How easy is making a deepfake audio? All I needed was six minutes online
I’d assumed it would take a couple of hours to learn how to make a convincing audio deepfake. That turned out to be a large overestimate: on my first go, it took me less than ten minutes to clone somebody’s voice. And while it wasn’t perfect, the quality was good enough to fool their fiancée.
This week James Cleverly, the home secretary, became the latest politician to warn of the dangers that deepfakes — AI-generated voices, images or videos that might be mistaken as real — pose to elections.
Last month, police in Hong Kong revealed perhaps the most audacious AI-enabled heist so far, where an employee at a multinational firm was duped into sending $25 million to fraudsters who had used deepfake technology to pose as his company’s chief financial officer.
But deepfaking somebody’s voice didn’t involve negotiating the underworld of the illicit darkweb or wrestling with exotic software. Instead I went to a glossy user-friendly website of a UK-based company that has a special deal at the moment: subscribe for a month for less than £1.
Once I had logged in, it let me replicate the speech of my colleague Darryl Morris, a Times Radio presenter.
I uploaded a 30-second recording of Darryl speaking, though as little as five seconds (which is about as long as it will take you to read this sentence) could have worked. Just a couple of mouse clicks later and the AI was primed: you could type in any words you wanted, press the “generate” button, and it would read them aloud in a pretty good approximation of Darryl’s Bolton accent.
I was not asked for proof that he had given his permission. All I had to do was click a button saying I had the “necessary rights or consents” to upload the audio file and create the clone, and agree that I would not use it to commit fraud.
Altogether, it was no more complicated than putting something up for sale on eBay — and when his fiancée, Michaela, first heard the deepfake Darryl, she assumed that it was really him.
Andrea Miotti, who works for ControlAI, a non-profit campaign group, later showed me how to combine the same synthetic voice with images, to create a deepfake video.
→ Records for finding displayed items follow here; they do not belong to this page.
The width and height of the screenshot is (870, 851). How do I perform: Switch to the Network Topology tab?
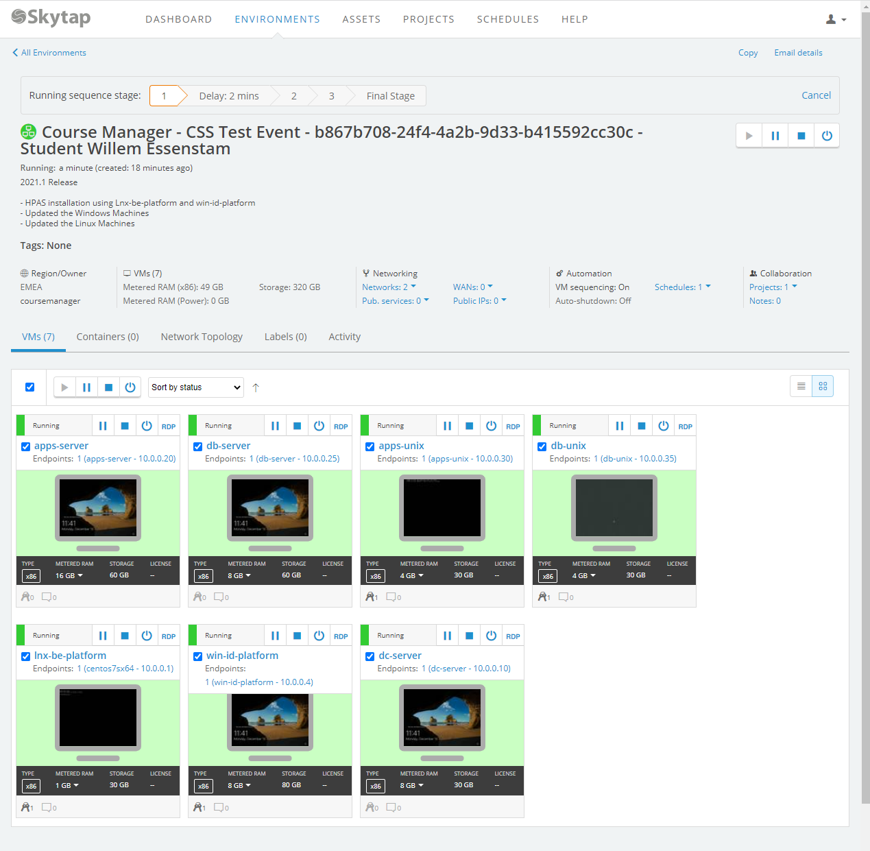(x=202, y=337)
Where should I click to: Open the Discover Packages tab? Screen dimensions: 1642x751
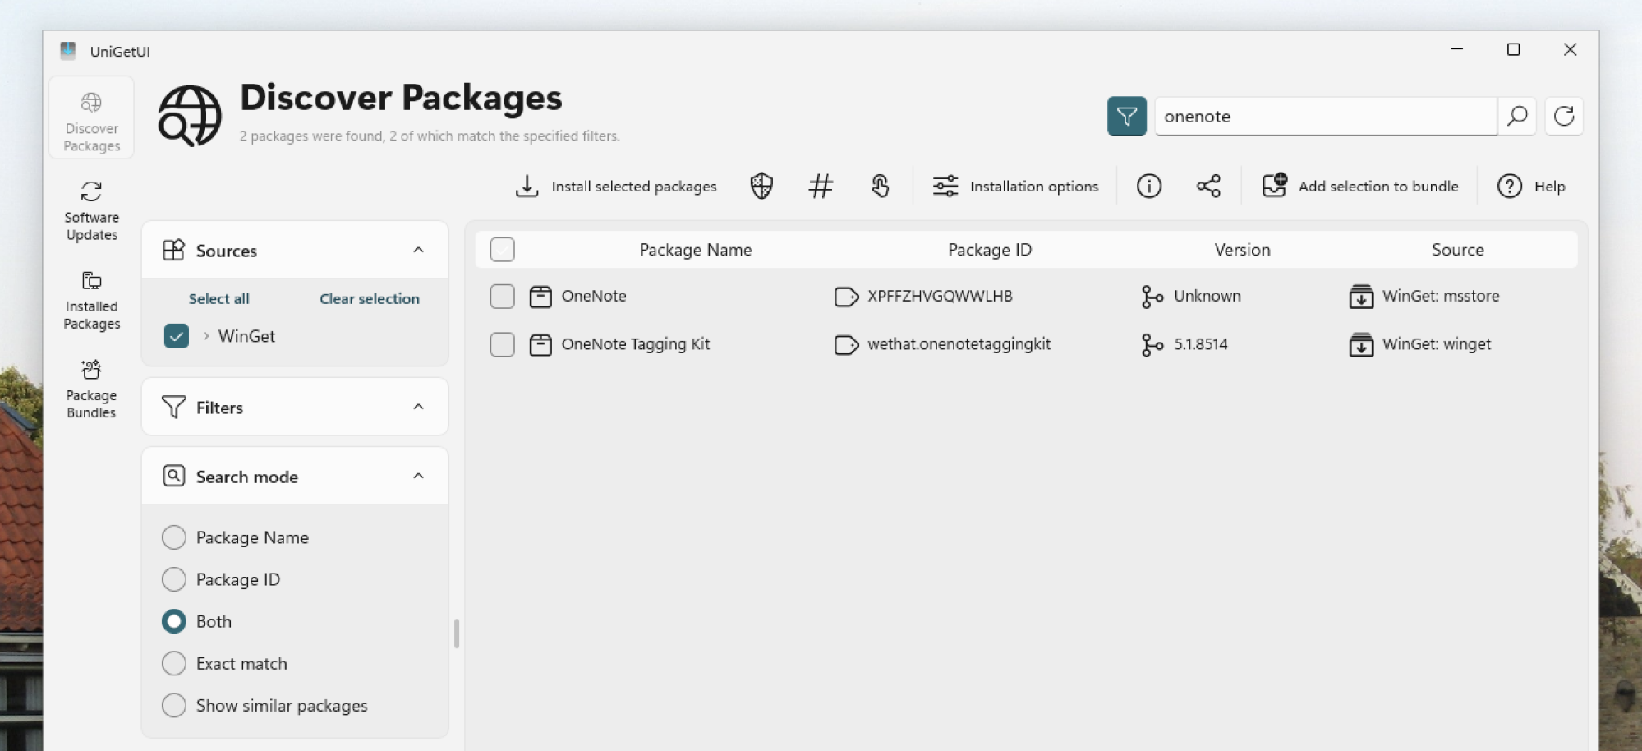90,117
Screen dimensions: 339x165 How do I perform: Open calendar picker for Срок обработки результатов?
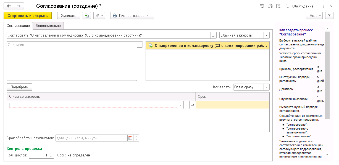point(130,138)

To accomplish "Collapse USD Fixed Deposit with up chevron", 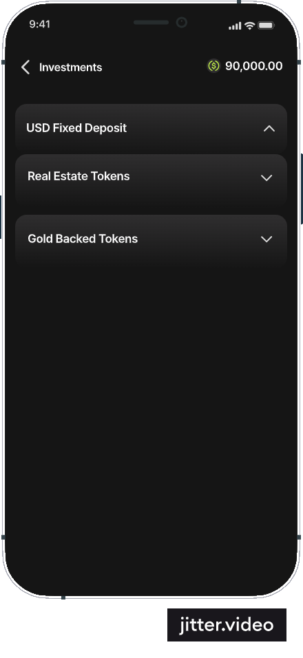I will 269,129.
The process was more complex and required a video of the real Darryl as well as open source software accessed online. But instructions on how to do it are available on YouTube and, again, it took just minutes. Viewed on a small smartphone screen at a low resolution, you could imagine a distracted viewer thinking our deepfake video was real. “What you must realise,” Miotti said, “is that this technology is only likely to get better.”
The privately-held company behind the voice technology we used is called ElevenLabs. Based in London and founded in 2022, in January it raised $80 million from a group of prominent Silicon Valley investors in a deal that made it one of the UK’s few technology “unicorns” — the name given to start-ups valued at $1 billion or more.
Mati Staniszewski, the ElevenLabs chief executive and co-founder, concedes that the technology has been misused. Trolls have used it to create deepfake audio of the actress Emma Watson reading Mein Kampfand Sir David Attenborough making racist comments.
A reporter from The Wall Street Journal was able to use an ElevenLabs deepfake of her own voice to fool an automated voice recognition system that her bank used to verify her identity over the phone.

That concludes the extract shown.